New Jersey Natural Gas last month cited steady customer growth as a key driver of its improved earnings. It converted 6,700 customers to gas in fiscal 2012, with 57 percent converting from other fuels, and expects that pace to continue over its next two fiscal years. In November, UIL Holdings Corp., based in New Haven, Conn., said gas conversions were running 55 percent ahead of 2011 levels. Unlike neighboring Massachusetts and Rhode Island, where nearly half of homes use natural gas for hear, just under a third use the fuel in Connecticut.

NStar told the Boston Globe in April that oil-to-gas conversions had tripled over the past three years; another regional utility, National Grid, reported a 34 percent increase over the same period.

In Maine, where access to natural gas is limited and until recently 80 percent of homes relied on oil heat, use of liquid propane more than doubled between 2004 and 2009, Ken Fletcher, director of the Governor's Energy Office, told the Sun Journal in Lewiston last month. He estimates that residential use has doubled again since that time, even though propane is a little more expensive than oil in the Northeast, according to the EIA.
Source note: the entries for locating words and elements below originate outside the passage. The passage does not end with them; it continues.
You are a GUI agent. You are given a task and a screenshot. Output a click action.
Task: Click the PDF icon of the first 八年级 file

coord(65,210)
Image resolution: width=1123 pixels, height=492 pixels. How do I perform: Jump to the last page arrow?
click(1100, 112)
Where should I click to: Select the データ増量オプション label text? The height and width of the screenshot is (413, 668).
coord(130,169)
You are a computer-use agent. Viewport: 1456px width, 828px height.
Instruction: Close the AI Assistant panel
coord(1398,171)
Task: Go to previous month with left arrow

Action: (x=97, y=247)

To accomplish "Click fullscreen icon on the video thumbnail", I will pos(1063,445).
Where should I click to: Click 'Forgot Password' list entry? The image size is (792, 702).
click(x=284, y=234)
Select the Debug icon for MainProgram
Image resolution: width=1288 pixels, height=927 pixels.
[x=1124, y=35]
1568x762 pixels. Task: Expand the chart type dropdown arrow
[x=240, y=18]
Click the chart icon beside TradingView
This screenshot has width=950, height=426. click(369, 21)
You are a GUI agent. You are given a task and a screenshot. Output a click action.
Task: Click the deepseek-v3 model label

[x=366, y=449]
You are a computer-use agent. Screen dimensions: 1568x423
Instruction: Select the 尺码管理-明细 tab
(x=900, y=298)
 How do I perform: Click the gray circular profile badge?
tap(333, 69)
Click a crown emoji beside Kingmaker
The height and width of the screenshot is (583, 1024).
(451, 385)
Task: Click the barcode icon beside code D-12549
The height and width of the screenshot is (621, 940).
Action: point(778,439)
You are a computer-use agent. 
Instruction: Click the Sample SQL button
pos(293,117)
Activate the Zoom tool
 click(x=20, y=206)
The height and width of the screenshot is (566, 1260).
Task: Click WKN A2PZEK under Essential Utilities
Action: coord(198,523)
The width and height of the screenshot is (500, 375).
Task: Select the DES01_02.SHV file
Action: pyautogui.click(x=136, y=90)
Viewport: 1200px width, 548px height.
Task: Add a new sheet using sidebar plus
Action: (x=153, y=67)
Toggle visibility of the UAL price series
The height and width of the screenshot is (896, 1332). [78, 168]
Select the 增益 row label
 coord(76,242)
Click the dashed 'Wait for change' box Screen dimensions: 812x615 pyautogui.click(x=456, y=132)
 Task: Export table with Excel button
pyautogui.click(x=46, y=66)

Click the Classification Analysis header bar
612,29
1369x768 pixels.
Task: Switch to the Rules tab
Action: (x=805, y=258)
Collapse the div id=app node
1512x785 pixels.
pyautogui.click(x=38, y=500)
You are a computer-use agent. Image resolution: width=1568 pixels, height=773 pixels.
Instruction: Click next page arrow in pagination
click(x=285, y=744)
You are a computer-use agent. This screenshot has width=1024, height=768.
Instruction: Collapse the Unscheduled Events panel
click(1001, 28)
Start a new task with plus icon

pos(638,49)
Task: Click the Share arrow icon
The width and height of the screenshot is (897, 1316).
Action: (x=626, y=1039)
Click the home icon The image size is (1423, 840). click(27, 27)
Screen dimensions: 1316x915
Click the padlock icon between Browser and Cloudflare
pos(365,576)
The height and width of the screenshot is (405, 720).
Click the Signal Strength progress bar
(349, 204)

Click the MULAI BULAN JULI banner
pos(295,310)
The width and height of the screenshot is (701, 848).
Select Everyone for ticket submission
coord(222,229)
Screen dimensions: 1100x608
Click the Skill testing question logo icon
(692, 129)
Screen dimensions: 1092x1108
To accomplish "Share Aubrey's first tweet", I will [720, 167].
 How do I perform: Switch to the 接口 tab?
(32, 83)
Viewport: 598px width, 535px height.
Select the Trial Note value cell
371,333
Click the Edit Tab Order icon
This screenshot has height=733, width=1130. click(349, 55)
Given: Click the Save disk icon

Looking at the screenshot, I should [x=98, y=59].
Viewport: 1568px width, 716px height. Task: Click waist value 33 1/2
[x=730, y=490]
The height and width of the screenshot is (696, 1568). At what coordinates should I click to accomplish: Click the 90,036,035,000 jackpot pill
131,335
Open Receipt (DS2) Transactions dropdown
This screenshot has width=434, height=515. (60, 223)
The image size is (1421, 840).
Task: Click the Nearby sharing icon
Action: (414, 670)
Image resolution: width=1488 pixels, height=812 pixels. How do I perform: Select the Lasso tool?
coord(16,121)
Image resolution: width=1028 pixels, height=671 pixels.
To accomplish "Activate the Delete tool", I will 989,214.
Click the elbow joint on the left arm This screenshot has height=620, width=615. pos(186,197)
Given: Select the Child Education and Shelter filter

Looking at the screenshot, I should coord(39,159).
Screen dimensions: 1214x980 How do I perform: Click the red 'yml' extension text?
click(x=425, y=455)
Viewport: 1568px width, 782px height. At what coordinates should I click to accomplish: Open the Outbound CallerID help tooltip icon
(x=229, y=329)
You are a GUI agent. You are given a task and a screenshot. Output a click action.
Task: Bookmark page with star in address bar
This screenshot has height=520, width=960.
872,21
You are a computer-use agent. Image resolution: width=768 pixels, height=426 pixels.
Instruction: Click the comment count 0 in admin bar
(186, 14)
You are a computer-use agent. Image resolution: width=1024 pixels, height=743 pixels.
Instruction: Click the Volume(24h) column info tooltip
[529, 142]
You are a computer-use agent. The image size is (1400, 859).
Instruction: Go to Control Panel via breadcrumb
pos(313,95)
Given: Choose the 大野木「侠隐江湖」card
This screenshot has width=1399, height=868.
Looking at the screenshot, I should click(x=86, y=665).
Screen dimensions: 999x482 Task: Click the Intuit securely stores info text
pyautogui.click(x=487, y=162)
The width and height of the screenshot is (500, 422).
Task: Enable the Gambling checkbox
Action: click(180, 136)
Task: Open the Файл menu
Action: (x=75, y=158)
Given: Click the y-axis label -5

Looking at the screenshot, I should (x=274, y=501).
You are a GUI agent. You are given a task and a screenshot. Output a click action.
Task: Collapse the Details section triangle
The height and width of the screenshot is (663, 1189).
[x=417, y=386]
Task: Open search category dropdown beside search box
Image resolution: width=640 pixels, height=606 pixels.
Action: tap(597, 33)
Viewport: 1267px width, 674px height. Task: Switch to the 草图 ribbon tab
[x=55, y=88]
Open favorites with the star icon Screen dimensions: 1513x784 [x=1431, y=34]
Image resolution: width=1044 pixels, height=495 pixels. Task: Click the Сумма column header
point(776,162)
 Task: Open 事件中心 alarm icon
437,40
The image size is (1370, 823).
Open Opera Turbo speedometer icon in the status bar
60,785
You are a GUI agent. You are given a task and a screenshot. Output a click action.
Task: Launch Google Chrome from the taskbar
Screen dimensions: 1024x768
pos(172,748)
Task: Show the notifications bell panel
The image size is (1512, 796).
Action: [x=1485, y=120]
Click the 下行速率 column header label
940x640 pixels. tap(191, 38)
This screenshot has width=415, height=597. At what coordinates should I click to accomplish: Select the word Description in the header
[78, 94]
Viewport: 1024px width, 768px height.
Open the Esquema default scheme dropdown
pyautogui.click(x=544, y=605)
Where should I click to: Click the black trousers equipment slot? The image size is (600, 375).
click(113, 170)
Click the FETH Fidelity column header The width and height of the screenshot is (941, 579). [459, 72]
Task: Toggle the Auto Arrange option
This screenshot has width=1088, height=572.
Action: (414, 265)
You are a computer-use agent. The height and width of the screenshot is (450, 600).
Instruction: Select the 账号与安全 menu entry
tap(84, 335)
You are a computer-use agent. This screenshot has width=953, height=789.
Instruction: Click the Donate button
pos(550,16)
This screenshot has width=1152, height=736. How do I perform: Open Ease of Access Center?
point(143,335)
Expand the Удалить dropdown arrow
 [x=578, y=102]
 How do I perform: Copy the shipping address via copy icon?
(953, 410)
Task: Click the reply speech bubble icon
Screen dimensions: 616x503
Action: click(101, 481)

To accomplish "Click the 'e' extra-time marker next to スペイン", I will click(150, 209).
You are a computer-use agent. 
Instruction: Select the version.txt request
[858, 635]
It’s worth noting that natural gas burns more cleanly than oil and produces about 30 percent less carbon dioxide per Btu than conventional or ultra low sulfur heating oil, according to a 2009 study by Brookhaven National Laboratory in Upton, N.Y. Nationally, the US has already reaped most of the climate gains as the share of oil heated homes has fallen so dramatically. For the Northeast, there’s still an opportunity to cut CO2 emissions.